I'm glad that the rock is heavy
and that it feels all right in my heart
like an eye in a pot of humus.
Let's write long letters on grand themes,
fish sandwiches, egg sandwiches and cheese;
or travelling in Mexico, Italy and Australia.
I eat a lot so I won't get drunk and then
I drink a lot so I'll feel excited
and then I've gone away I don't know where
or with whom and can't remember whom from
except that I'm back with my paper bag
and next time my face won't come with me.
Something about that particular stanza...I don't know what it is exactly but I don't think I want to know. I guess I just want to read it over and over again for a little while.

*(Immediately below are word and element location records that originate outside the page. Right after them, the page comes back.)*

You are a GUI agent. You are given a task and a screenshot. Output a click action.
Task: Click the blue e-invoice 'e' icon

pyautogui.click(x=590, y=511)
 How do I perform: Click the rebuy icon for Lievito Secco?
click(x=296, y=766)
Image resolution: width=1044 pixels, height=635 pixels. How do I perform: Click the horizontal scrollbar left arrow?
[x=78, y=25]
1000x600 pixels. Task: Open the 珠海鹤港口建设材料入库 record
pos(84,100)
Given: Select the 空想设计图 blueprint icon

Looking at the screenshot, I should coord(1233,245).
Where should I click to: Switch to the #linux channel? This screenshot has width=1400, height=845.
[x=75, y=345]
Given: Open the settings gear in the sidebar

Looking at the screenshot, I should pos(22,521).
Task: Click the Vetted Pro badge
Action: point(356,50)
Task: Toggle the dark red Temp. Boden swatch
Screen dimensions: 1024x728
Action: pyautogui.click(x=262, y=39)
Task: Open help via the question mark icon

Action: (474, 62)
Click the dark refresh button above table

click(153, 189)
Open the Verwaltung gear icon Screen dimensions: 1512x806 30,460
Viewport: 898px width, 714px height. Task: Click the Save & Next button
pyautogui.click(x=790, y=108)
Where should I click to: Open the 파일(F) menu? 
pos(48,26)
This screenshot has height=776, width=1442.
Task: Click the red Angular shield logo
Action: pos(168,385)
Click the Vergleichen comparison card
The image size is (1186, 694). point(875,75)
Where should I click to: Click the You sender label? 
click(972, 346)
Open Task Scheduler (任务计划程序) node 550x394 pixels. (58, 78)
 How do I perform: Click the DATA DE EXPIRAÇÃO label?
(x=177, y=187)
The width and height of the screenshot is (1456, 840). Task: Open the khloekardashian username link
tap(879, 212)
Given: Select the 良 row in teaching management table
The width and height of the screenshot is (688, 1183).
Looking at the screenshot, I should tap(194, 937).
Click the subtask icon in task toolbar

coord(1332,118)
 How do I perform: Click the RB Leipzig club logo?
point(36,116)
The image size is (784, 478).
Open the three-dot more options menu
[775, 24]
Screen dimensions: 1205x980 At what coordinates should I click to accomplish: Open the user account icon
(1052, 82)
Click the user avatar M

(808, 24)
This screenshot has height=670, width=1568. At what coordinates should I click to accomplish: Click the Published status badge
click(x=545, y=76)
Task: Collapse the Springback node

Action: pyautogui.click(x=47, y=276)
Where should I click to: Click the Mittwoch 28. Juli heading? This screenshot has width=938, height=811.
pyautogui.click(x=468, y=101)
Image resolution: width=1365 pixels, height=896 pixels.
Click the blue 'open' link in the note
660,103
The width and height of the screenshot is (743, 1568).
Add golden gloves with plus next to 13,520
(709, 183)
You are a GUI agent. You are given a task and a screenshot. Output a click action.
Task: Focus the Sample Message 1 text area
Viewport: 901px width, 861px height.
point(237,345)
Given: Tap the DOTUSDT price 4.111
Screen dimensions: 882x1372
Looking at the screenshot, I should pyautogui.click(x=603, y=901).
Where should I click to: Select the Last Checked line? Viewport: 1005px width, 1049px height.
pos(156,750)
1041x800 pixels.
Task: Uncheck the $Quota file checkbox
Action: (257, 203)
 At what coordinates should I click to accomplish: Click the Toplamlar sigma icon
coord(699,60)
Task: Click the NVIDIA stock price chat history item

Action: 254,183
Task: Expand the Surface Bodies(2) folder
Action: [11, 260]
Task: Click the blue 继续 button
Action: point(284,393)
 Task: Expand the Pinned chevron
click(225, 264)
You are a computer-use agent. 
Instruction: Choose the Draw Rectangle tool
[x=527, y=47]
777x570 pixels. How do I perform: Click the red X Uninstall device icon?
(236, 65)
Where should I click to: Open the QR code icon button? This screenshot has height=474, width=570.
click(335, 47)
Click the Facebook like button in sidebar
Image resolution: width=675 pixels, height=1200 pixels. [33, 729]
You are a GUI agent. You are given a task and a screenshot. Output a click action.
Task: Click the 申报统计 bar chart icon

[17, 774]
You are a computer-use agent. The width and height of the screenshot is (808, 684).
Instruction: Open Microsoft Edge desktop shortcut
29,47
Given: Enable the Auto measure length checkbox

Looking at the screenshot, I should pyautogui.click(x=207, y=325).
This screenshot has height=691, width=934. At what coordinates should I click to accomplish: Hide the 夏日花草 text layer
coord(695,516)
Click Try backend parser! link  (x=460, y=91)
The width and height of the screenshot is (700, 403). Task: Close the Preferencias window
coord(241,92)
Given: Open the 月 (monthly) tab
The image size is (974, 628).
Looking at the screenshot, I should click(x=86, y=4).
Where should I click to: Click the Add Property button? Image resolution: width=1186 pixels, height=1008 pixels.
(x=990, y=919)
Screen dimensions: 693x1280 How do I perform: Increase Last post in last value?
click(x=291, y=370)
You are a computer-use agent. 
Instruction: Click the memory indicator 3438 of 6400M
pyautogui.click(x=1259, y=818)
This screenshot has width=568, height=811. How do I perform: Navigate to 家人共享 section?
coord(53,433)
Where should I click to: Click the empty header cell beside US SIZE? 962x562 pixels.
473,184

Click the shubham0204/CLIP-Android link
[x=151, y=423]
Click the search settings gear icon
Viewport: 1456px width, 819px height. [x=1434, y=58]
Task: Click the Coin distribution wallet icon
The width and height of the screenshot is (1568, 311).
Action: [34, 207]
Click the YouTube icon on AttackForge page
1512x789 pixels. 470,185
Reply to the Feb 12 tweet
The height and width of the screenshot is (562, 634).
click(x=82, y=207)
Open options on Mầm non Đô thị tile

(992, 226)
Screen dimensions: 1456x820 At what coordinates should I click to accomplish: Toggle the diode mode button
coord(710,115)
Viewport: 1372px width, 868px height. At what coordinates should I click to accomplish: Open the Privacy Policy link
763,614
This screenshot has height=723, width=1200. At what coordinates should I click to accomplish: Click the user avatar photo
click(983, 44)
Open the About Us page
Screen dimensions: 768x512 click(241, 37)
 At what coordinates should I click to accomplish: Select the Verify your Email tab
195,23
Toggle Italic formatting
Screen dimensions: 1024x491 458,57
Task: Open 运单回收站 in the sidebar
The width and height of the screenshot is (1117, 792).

It seems apt that I finally opened this book on a day when I found out an old (and I mean old) professor had passed on. Aside from that whole hilarious/creepy story (the man claimed to have bedded Mae West...I told you he was old), it reminded me of a state of mind I used to inhabit. Amazing how sometimes the news of the end of someone's life can be a footnote to another, bigger thought. Well, maybe not amazing. Interesting at least.